◆ Problem to work on
In full and without alteration, print the records below, minus any images.

Stored records

☆ ☆ ☆ ☆ ☆ ☆ ☆

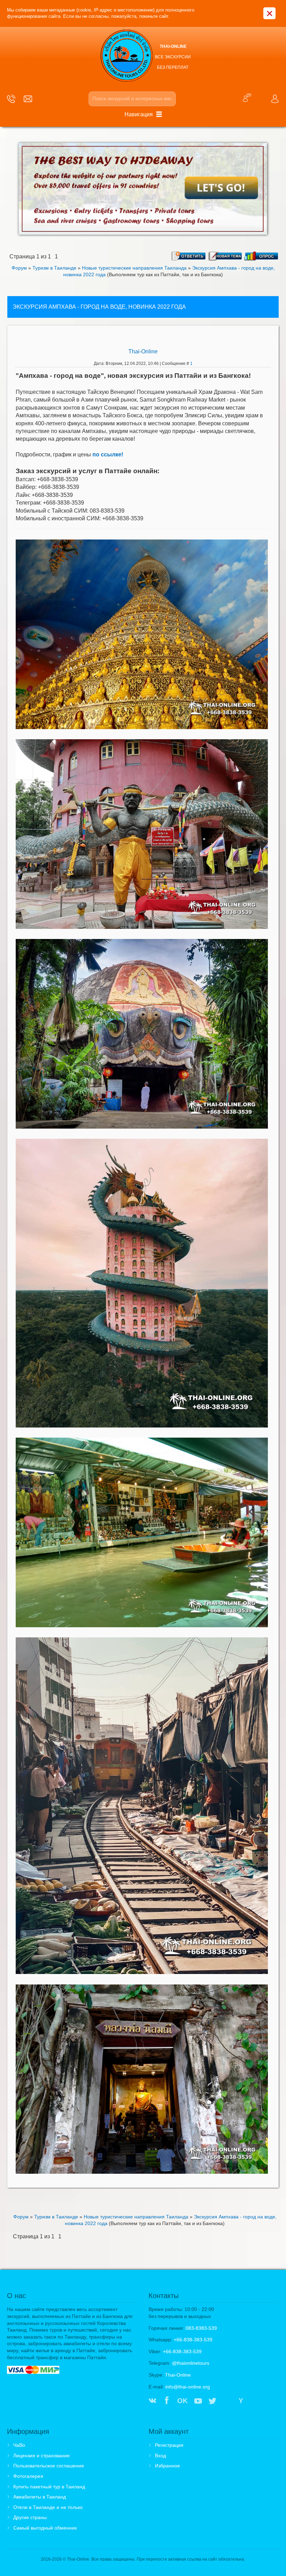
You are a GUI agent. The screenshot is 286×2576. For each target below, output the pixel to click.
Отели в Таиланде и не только (48, 2507)
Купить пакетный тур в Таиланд (49, 2486)
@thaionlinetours (190, 2363)
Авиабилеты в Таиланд (39, 2497)
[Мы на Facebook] (167, 2401)
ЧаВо (19, 2445)
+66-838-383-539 (193, 2339)
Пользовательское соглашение (48, 2465)
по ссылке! (107, 454)
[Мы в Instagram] (227, 2401)
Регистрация (169, 2445)
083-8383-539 (201, 2328)
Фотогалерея (28, 2476)
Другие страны (30, 2517)
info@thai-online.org (187, 2387)
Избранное (167, 2465)
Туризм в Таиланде (54, 268)
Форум (19, 268)
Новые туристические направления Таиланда (134, 268)
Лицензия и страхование (41, 2455)
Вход (160, 2455)
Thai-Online (143, 351)
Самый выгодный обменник (45, 2528)
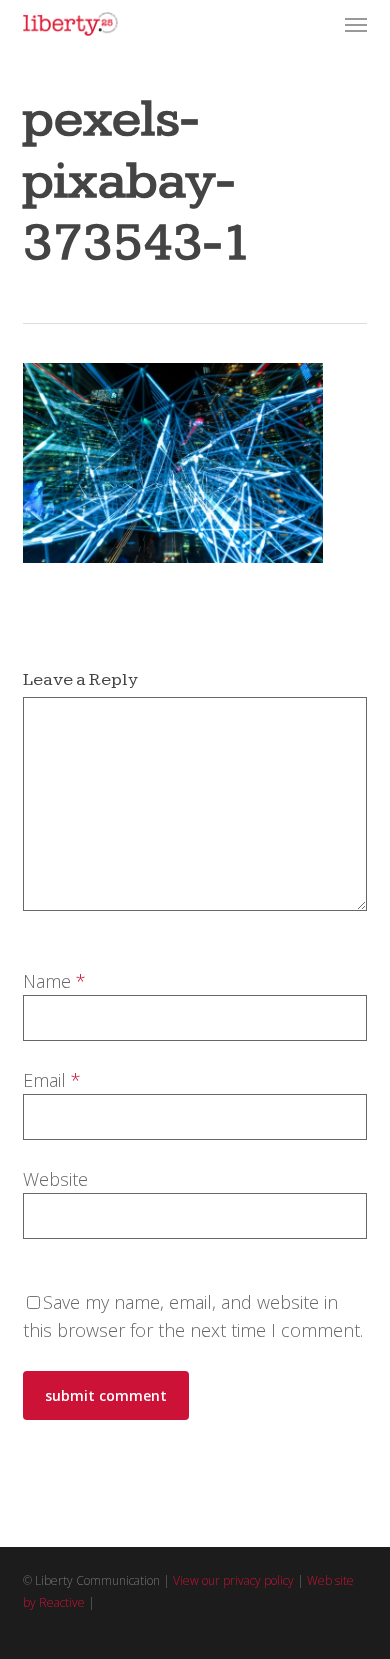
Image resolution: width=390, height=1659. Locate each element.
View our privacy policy (233, 1580)
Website (55, 1179)
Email (52, 1080)
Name (54, 981)
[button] (356, 24)
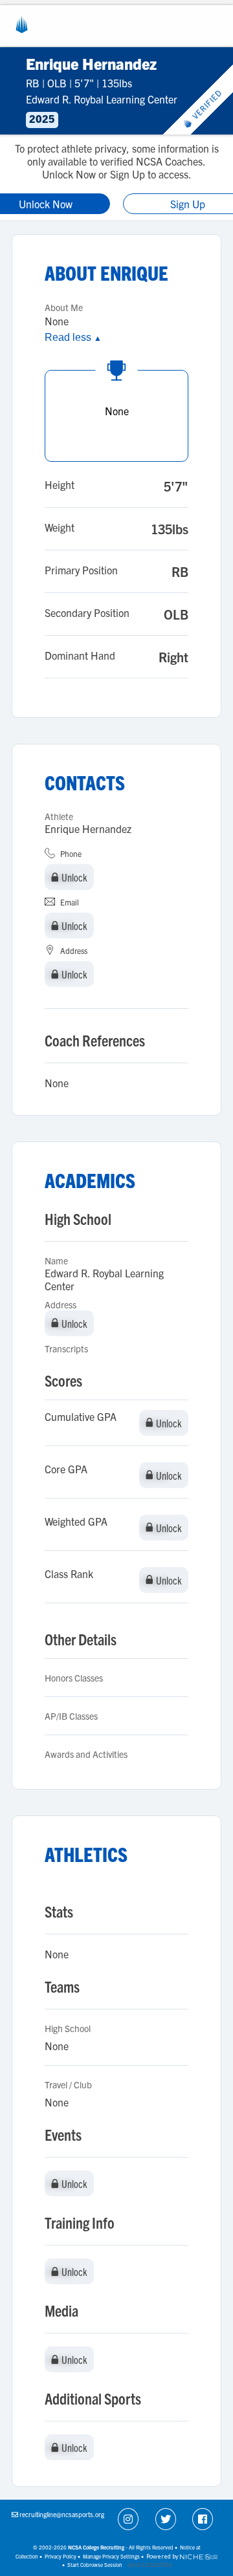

☆ ☆ ☆ ☆ ☆ ☆ ☆

◆ Response to this exercise
You are a GUI agent. The screenshot is 286×2576. For each target below, output the pixel to click.
Отели в Таиланде и не только (48, 2507)
Купить пакетный тур в Таиланд (49, 2486)
@thaionlinetours (190, 2363)
Авиабилеты в Таиланд (39, 2497)
[Мы на Facebook] (167, 2401)
ЧаВо (19, 2445)
+66-838-383-539 (193, 2339)
Пользовательское соглашение (48, 2465)
по ссылке! (107, 454)
[Мы в Instagram] (227, 2401)
Регистрация (169, 2445)
083-8383-539 (201, 2328)
Фотогалерея (28, 2476)
Другие страны (30, 2517)
info@thai-online.org (187, 2387)
Избранное (167, 2465)
Туризм в Таиланде (54, 268)
Форум (19, 268)
Новые туристические направления Таиланда (134, 268)
Лицензия и страхование (41, 2455)
Вход (160, 2455)
Thai-Online (143, 351)
Самый выгодный обменник (45, 2528)
Image resolution: width=390, height=1659. Locate each element.
View our privacy policy (233, 1580)
Website (55, 1179)
Email (52, 1080)
Name (54, 981)
[button] (356, 24)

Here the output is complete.